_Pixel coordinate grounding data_
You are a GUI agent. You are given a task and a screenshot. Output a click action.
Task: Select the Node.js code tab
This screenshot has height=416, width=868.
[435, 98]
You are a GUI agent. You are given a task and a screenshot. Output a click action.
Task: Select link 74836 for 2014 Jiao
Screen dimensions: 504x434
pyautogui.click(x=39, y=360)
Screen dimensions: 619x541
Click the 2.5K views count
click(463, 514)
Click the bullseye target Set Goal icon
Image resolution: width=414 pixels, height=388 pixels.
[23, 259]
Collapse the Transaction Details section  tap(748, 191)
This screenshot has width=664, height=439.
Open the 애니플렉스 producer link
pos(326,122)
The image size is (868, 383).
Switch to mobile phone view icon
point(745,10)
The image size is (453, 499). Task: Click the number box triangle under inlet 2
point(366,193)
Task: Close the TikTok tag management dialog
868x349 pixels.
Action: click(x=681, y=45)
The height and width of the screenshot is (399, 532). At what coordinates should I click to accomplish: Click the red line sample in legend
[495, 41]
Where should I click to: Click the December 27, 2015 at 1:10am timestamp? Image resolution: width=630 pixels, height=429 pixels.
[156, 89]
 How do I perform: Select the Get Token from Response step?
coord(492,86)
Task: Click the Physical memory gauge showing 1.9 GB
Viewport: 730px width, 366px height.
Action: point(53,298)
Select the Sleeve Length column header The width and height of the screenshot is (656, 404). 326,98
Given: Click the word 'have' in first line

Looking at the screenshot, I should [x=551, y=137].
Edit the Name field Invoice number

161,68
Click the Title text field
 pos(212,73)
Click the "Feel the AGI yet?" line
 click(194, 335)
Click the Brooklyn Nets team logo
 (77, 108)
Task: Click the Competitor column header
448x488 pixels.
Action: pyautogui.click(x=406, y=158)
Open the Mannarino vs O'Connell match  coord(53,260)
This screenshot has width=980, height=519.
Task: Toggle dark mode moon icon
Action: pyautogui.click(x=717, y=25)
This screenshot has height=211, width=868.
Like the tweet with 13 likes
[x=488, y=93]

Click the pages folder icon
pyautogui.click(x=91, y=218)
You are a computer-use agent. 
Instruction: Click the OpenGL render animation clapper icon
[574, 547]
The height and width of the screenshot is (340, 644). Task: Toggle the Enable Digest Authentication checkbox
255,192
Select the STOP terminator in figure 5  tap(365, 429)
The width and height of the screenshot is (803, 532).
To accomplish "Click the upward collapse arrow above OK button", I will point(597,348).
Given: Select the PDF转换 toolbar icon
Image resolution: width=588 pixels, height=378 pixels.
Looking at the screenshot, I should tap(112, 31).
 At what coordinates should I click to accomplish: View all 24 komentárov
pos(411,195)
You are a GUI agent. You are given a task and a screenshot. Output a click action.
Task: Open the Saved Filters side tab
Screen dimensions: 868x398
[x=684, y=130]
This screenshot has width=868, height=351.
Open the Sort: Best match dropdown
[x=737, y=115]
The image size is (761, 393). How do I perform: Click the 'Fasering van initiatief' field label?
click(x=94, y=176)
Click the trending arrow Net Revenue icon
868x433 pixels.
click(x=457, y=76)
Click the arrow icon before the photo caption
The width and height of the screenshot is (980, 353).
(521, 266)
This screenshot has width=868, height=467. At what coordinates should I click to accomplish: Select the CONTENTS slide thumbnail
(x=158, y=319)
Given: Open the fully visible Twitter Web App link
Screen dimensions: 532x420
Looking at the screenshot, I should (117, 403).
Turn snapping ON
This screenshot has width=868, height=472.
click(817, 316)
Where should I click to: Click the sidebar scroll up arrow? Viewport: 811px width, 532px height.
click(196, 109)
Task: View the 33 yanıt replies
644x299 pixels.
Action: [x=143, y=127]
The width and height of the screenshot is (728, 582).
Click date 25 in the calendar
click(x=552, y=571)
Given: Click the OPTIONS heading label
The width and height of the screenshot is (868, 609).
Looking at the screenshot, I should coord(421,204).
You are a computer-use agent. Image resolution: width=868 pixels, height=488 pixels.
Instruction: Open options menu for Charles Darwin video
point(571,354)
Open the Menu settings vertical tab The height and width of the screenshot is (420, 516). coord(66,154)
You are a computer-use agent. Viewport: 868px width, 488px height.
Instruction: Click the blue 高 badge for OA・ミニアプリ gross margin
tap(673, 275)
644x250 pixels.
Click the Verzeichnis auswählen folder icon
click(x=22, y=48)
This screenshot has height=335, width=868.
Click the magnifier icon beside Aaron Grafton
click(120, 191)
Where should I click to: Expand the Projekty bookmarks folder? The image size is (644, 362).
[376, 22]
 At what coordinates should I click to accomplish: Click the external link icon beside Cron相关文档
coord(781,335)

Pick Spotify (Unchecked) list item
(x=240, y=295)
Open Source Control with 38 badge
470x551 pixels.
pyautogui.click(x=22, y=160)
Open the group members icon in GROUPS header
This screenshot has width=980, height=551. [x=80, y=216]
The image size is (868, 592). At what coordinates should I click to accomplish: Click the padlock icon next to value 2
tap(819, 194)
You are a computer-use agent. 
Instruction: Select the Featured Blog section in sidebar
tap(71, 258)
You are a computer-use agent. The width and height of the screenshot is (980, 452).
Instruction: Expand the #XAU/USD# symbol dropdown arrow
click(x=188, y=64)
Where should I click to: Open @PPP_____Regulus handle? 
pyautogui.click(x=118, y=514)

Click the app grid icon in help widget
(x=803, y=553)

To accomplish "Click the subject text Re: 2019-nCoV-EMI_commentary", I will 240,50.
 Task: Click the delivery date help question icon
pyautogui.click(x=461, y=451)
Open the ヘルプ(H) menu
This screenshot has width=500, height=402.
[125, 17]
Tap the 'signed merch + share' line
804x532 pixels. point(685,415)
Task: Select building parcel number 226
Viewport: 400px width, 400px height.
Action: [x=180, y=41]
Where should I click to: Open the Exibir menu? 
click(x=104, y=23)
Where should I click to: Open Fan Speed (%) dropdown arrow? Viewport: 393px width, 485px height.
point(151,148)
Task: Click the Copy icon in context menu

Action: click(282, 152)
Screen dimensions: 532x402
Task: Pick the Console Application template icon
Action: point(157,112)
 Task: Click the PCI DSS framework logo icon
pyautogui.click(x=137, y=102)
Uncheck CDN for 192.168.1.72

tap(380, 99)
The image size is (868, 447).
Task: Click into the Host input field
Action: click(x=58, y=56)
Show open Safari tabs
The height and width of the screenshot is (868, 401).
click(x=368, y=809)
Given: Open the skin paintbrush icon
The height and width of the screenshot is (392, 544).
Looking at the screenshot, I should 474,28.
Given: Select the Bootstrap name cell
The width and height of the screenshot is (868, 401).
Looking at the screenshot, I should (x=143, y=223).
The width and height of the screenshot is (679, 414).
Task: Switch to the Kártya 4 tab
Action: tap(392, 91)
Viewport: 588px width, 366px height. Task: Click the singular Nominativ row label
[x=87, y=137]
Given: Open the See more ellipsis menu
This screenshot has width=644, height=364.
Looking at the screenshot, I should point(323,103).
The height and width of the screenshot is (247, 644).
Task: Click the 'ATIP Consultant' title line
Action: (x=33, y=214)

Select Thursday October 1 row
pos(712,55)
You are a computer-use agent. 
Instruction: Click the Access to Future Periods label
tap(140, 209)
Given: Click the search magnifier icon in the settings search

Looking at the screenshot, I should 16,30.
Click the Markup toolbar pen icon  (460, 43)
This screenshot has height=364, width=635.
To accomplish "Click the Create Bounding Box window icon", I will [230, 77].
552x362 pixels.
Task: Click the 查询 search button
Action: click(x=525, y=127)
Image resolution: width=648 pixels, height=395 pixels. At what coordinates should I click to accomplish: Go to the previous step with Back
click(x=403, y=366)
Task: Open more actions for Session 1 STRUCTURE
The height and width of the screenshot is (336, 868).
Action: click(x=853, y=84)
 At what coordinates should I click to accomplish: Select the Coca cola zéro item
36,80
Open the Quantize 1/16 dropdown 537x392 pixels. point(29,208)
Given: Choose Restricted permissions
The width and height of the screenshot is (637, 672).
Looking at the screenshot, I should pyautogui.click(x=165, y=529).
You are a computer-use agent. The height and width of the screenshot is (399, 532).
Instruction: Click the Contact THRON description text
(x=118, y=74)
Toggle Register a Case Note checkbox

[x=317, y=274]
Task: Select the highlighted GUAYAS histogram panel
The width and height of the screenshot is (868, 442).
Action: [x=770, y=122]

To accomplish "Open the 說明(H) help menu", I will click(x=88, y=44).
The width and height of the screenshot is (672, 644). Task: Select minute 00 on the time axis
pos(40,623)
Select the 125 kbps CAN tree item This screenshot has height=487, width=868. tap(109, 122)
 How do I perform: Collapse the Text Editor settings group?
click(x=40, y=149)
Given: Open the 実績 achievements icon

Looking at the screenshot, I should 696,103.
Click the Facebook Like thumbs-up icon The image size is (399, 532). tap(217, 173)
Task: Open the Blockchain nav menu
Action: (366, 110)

_Work to complete_
When a line in the data contains the string "more", copy that line.

_The completed task_
Given: Open the See more ellipsis menu
Task: Open more actions for Session 1 STRUCTURE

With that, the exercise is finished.